Monday, December 28, 2020

Don't Trust Youtube Reason ??? of ???: The setting was already optimized

Have you seen the promise on Youtube before: "change one setting and your internet connection speed will be 3 times faster (or more)!" 

Hint; it only shows that dramatic increase because they had ruined their previous settings for force the speed down, in order to show you the "dramatic" differences, like going from 150 mpbs to 450 Mbps. 

TheTechieGuy was guilty of this, and so was TheDealGuy, who basically relayed the same lesson. 

What did they do? They optimized the MTU. 

Optimizing an MTU is a legitimate "hack". Basically, it's to coordinate between the router and the client. Router basically says "I can handle this many bytes at a time". The client can send a smaller packet, but that would be "under-utilizing" the router. So to optimize the settings, one should set the MTU on the client to "match" the router's allowable size. 

I had recently swapped out my older AC router for a more advanced AC2600 router from D-link. I know I didn't change the MTU on router OR client. 

Why not do the test? Who doesn't want more speed? 

So I did the test. I got the result of 1472. 

C:\WINDOWS\system32>ping www.yahoo.com -f -l 1474

Pinging new-fp-shed.wg1.b.yahoo.com [74.6.231.21] with 1474 bytes of data:
Packet needs to be fragmented but DF set.
Packet needs to be fragmented but DF set.
Packet needs to be fragmented but DF set.
Packet needs to be fragmented but DF set.

Ping statistics for 74.6.231.21:
    Packets: Sent = 4, Received = 0, Lost = 4 (100% loss),

C:\WINDOWS\system32>ping www.yahoo.com -f -l 1472

Pinging new-fp-shed.wg1.b.yahoo.com [74.6.231.21] with 1472 bytes of data:
Reply from 74.6.231.21: bytes=1472 time=79ms TTL=48
Reply from 74.6.231.21: bytes=1472 time=79ms TTL=48
Reply from 74.6.231.21: bytes=1472 time=79ms TTL=48
Reply from 74.6.231.21: bytes=1472 time=78ms TTL=48

Ping statistics for 74.6.231.21:
    Packets: Sent = 4, Received = 4, Lost = 0 (0% loss),
Approximate round trip times in milli-seconds:
    Minimum = 78ms, Maximum = 79ms, Average = 78ms


Add 28 to that, the optimal MTU size is 1500. 

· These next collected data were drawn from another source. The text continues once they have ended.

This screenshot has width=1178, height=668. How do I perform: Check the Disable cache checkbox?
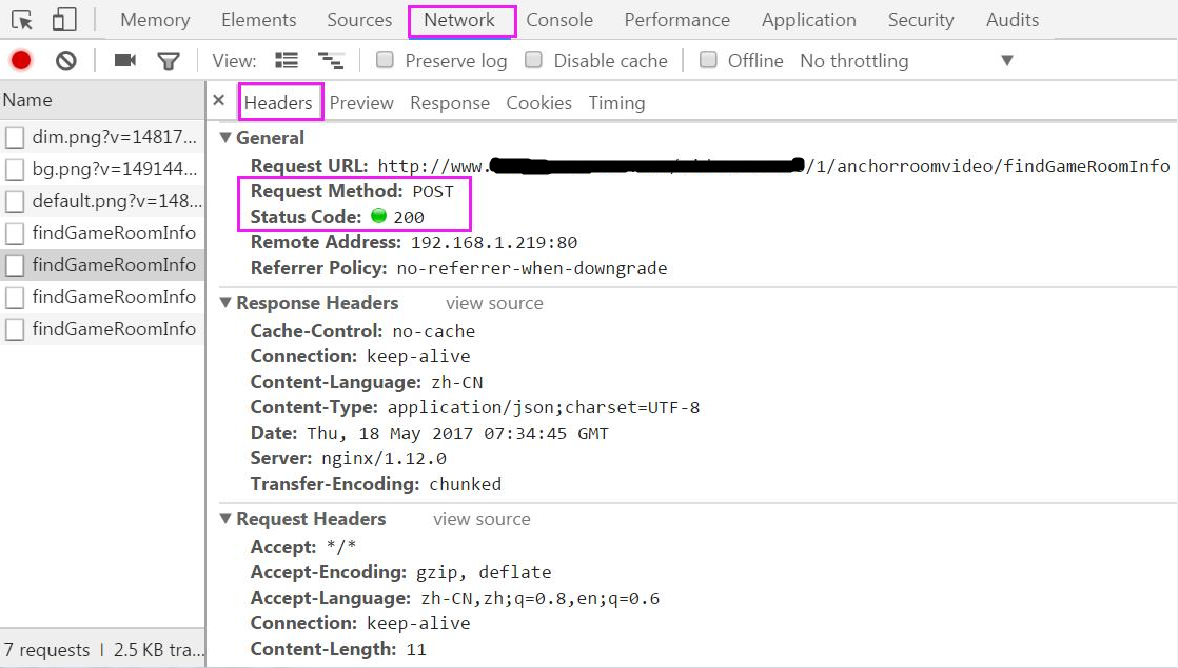(x=534, y=60)
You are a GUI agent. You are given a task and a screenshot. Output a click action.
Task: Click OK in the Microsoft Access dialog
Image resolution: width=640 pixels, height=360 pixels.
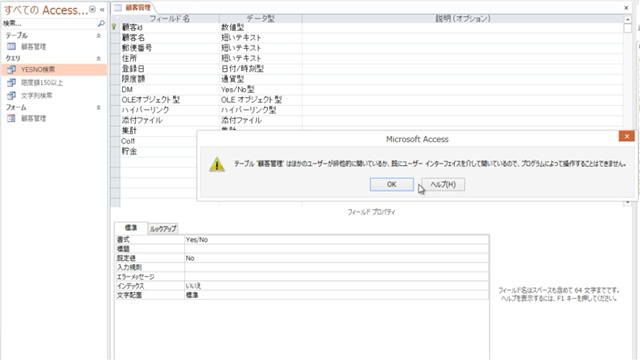(391, 184)
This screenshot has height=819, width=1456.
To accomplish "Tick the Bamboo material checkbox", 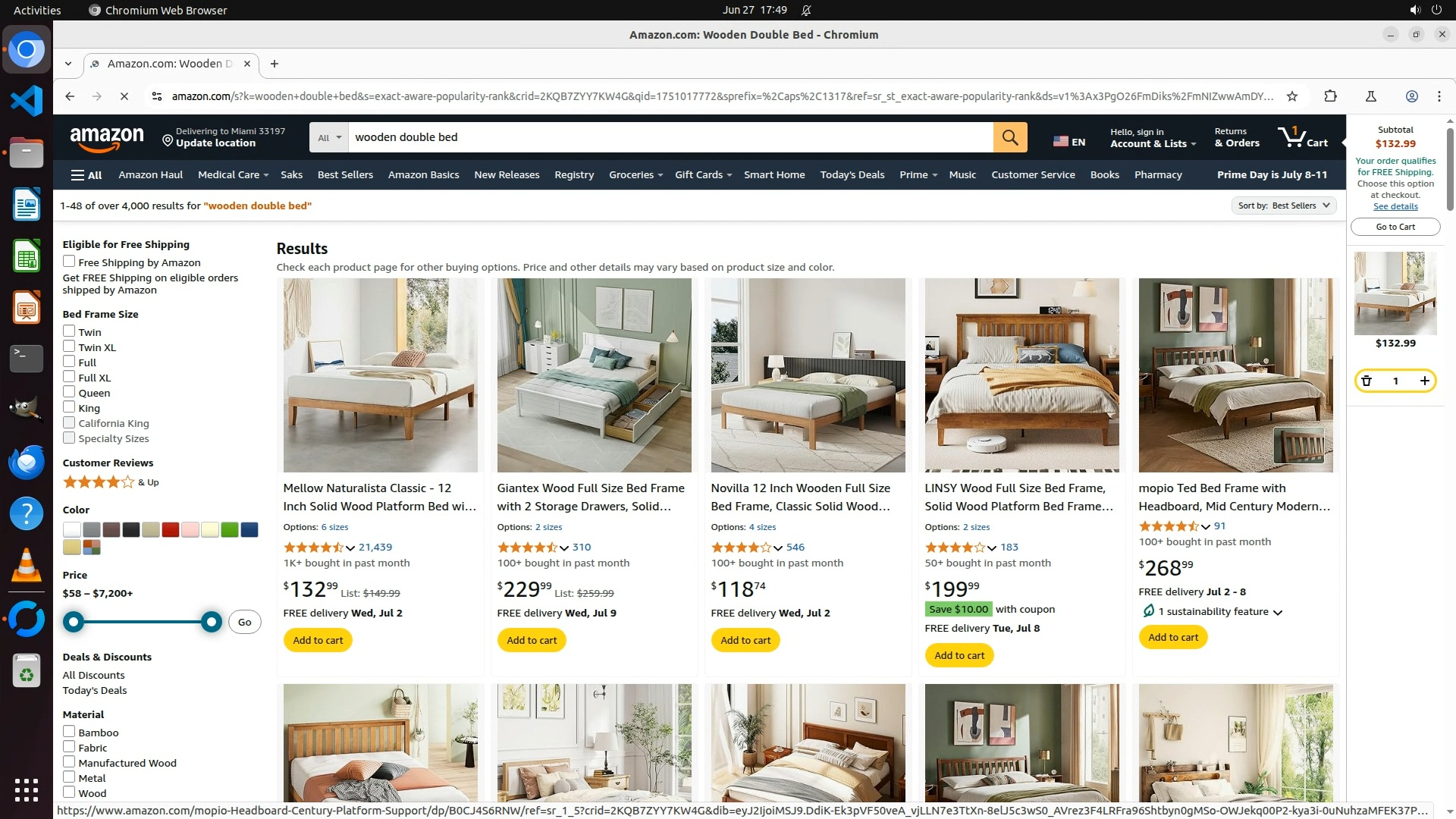I will (x=69, y=732).
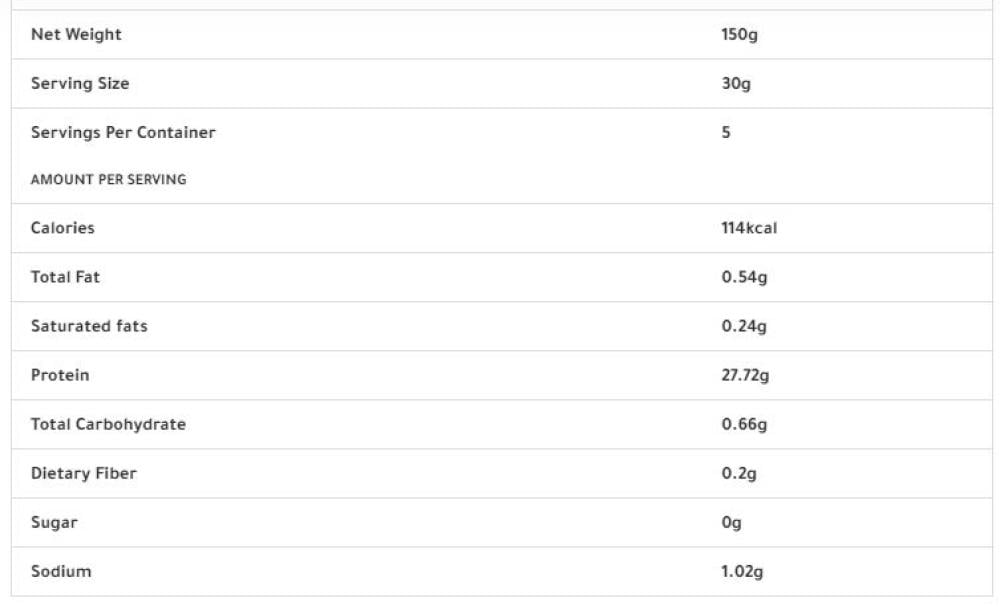Select the 0.66g carbohydrate value
Screen dimensions: 1000x610
(x=744, y=424)
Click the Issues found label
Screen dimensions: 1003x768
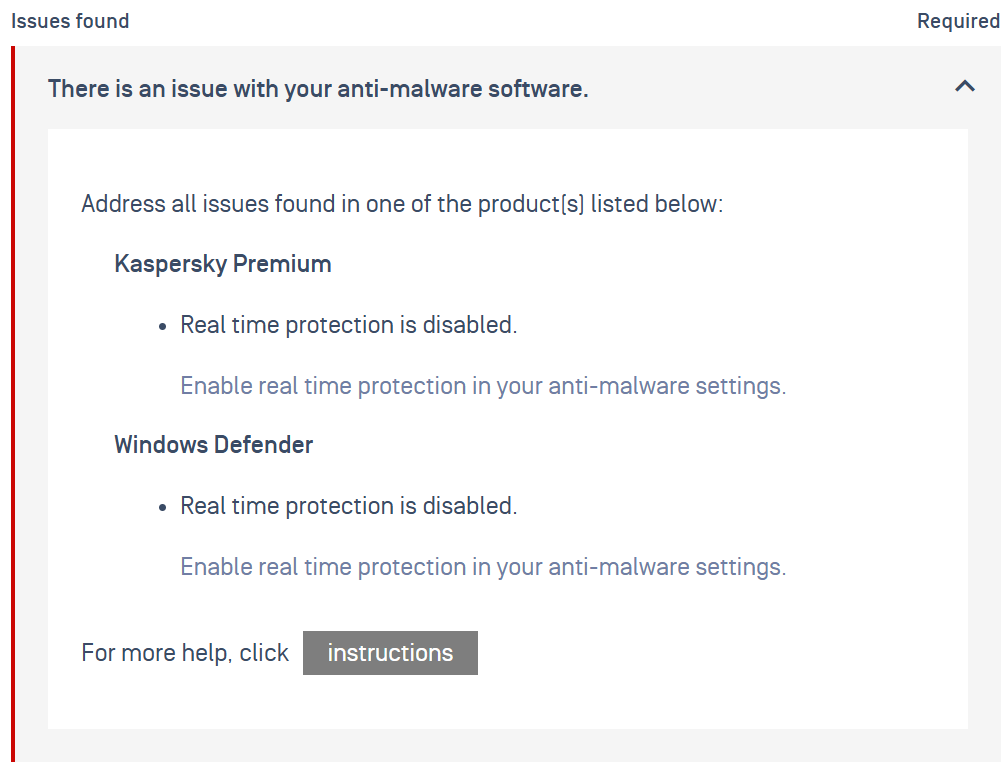coord(70,21)
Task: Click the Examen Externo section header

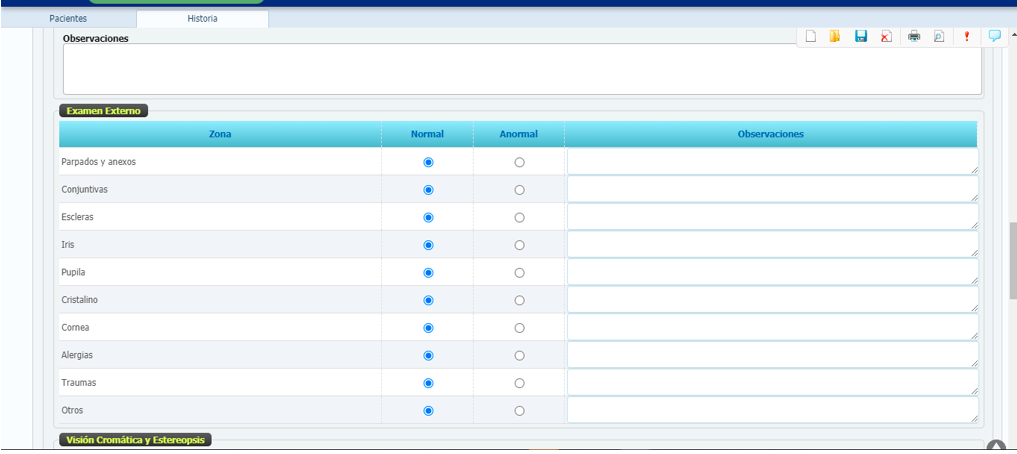Action: click(104, 111)
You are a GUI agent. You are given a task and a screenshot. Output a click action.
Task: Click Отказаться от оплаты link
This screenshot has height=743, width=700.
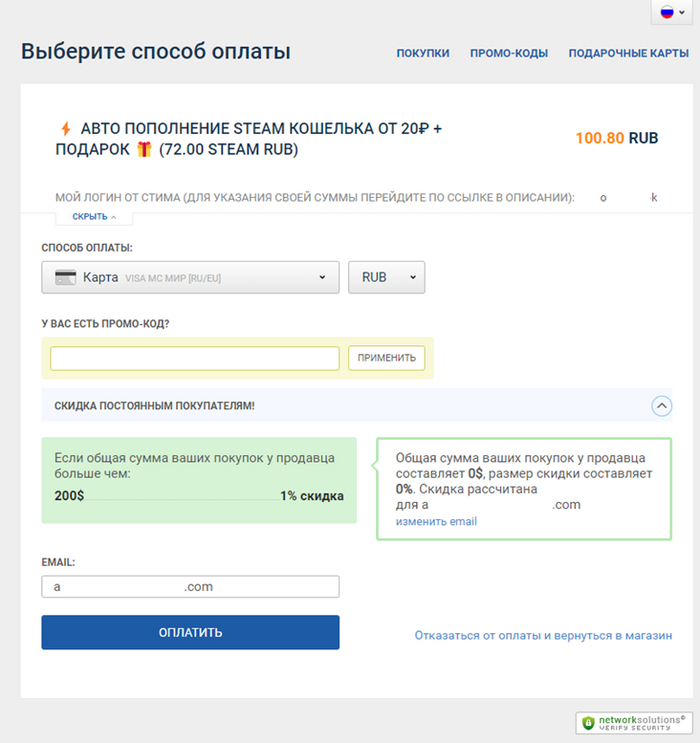coord(543,635)
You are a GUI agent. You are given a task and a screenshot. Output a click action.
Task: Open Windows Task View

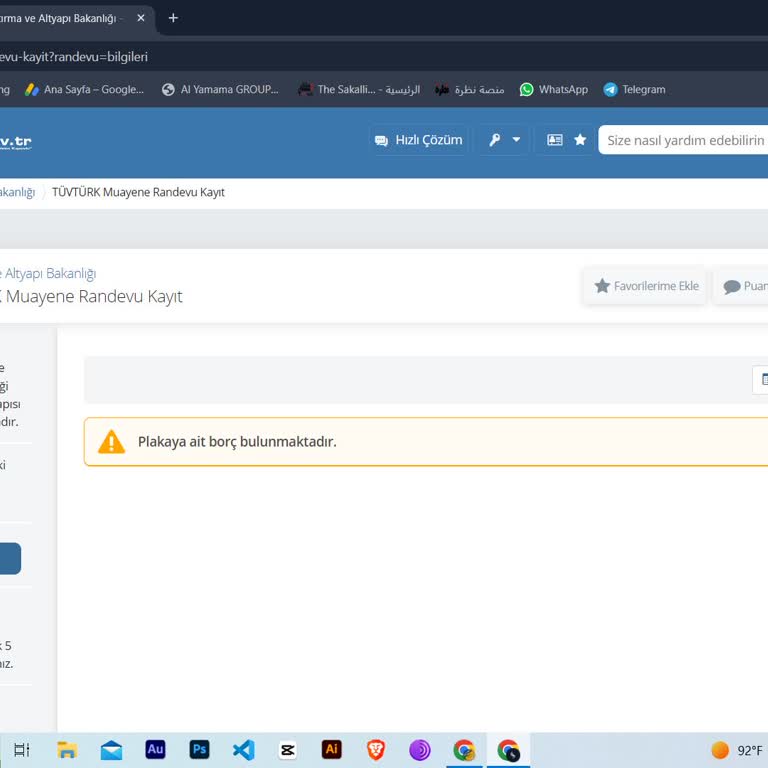pos(22,750)
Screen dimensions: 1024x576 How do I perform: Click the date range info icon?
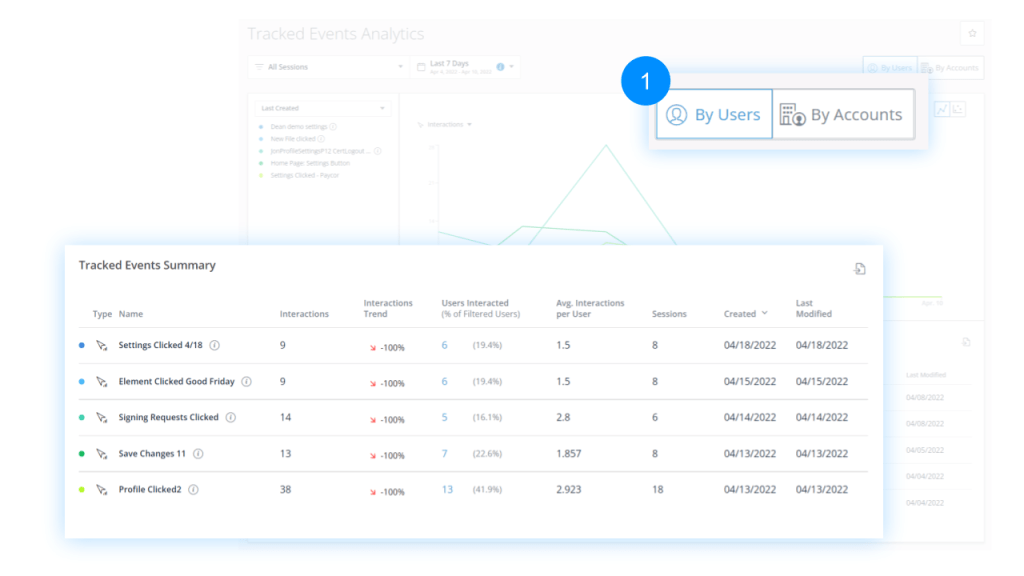(x=500, y=67)
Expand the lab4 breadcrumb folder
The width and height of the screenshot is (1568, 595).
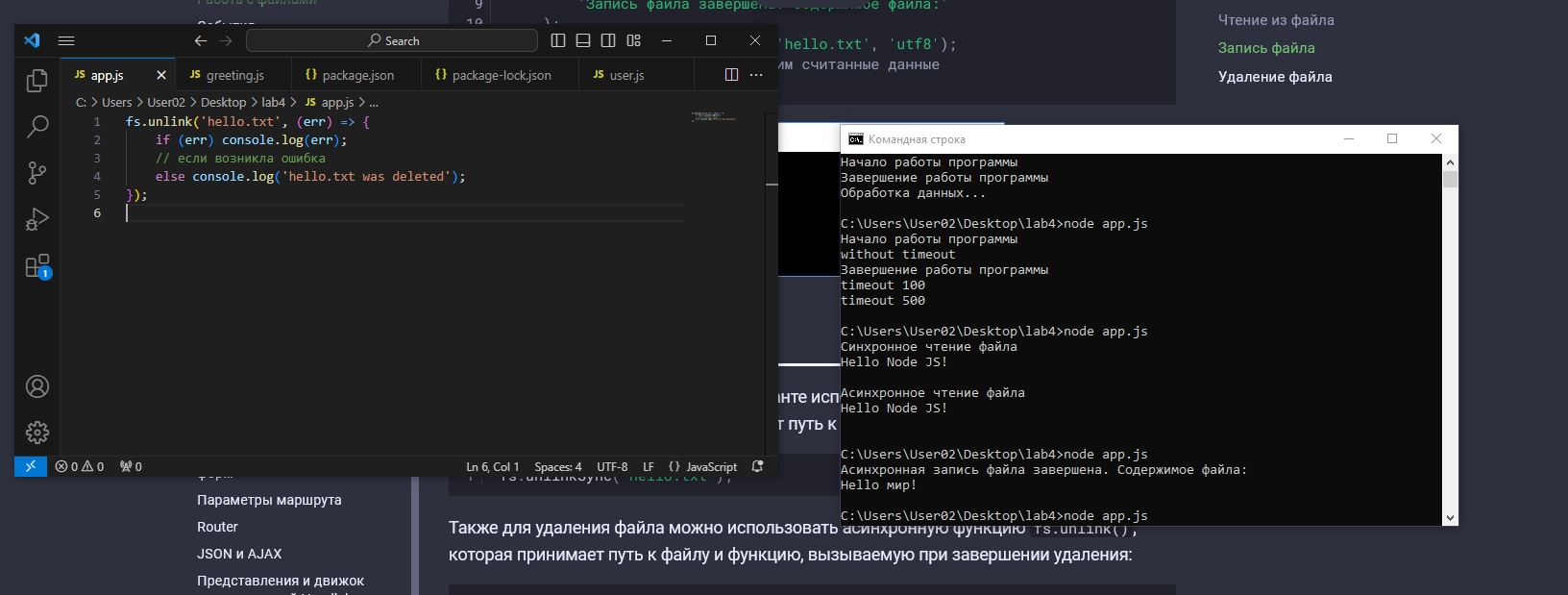click(274, 102)
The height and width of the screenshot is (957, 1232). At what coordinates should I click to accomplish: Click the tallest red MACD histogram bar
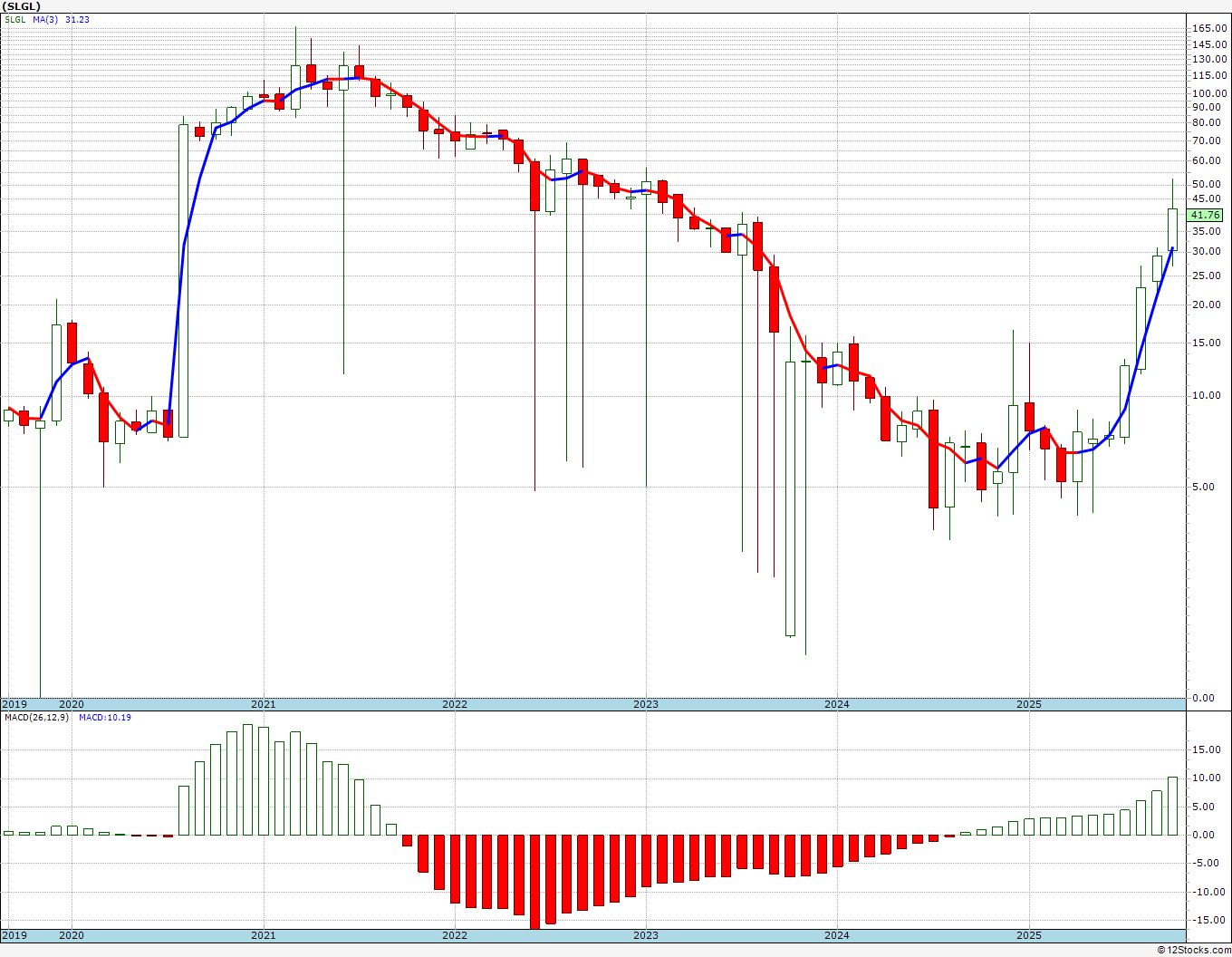tap(534, 882)
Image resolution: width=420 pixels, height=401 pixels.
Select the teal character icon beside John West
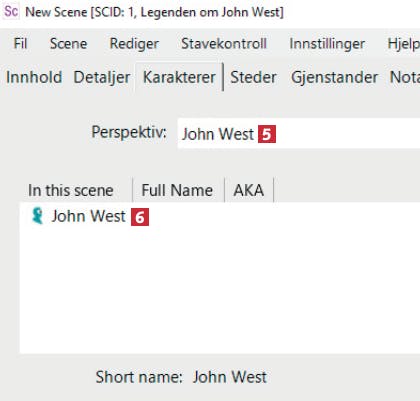(37, 216)
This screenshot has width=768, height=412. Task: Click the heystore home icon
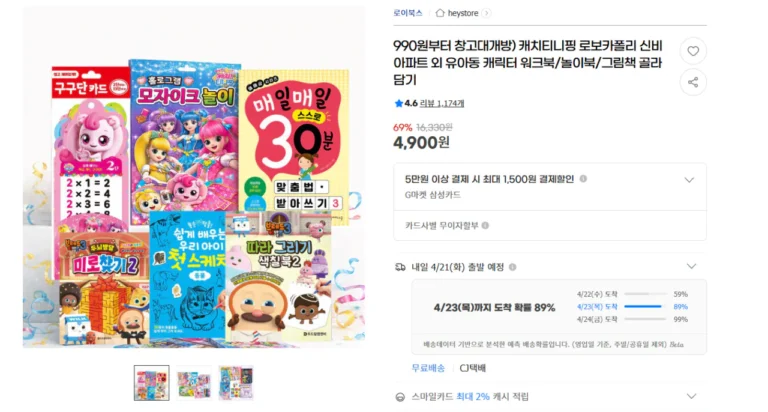[x=440, y=13]
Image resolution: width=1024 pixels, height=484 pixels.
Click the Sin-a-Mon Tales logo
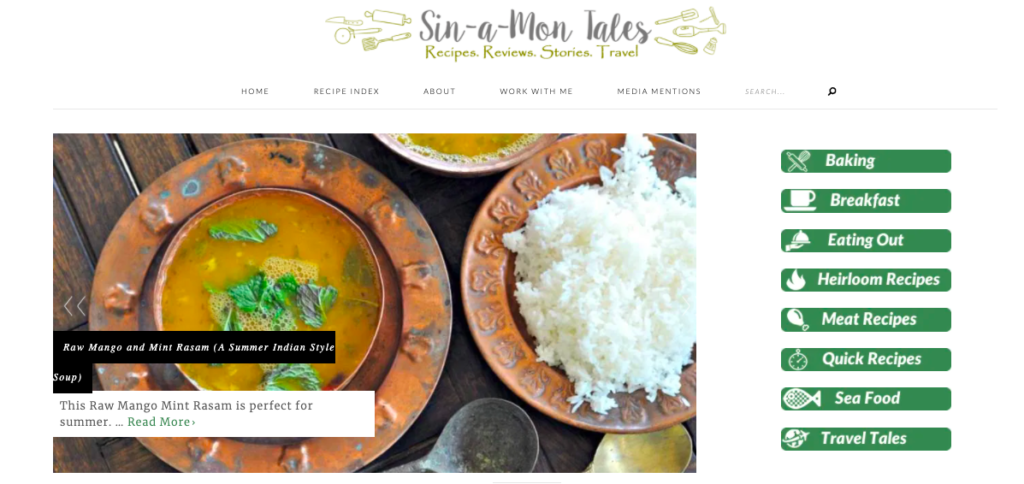point(526,35)
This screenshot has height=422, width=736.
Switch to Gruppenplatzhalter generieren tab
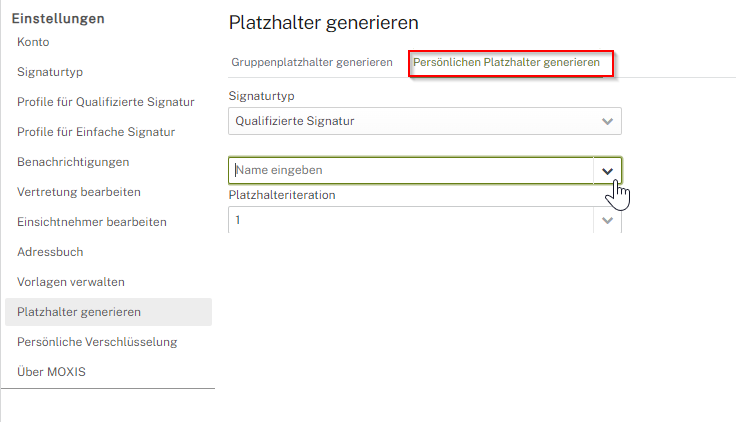point(311,62)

So I checked the Win10 MTU size via the same cmd (administrator) prompt  (use netsh interface ipv4 show subinterfaces)... It is ALREADY set to 1500. 

So it's pretty obvious that if the DEFAULT router settings are already optimized pretty much, any of those "change one setting" and show dramatic speed increase is rigged. 

And now you know... Don't trust Youtube advice on something important. Study what they have to say and why they say it, UNDERSTAND the actual advice, and see if it really works for yourself. 

And don't be surprised if it doesn't.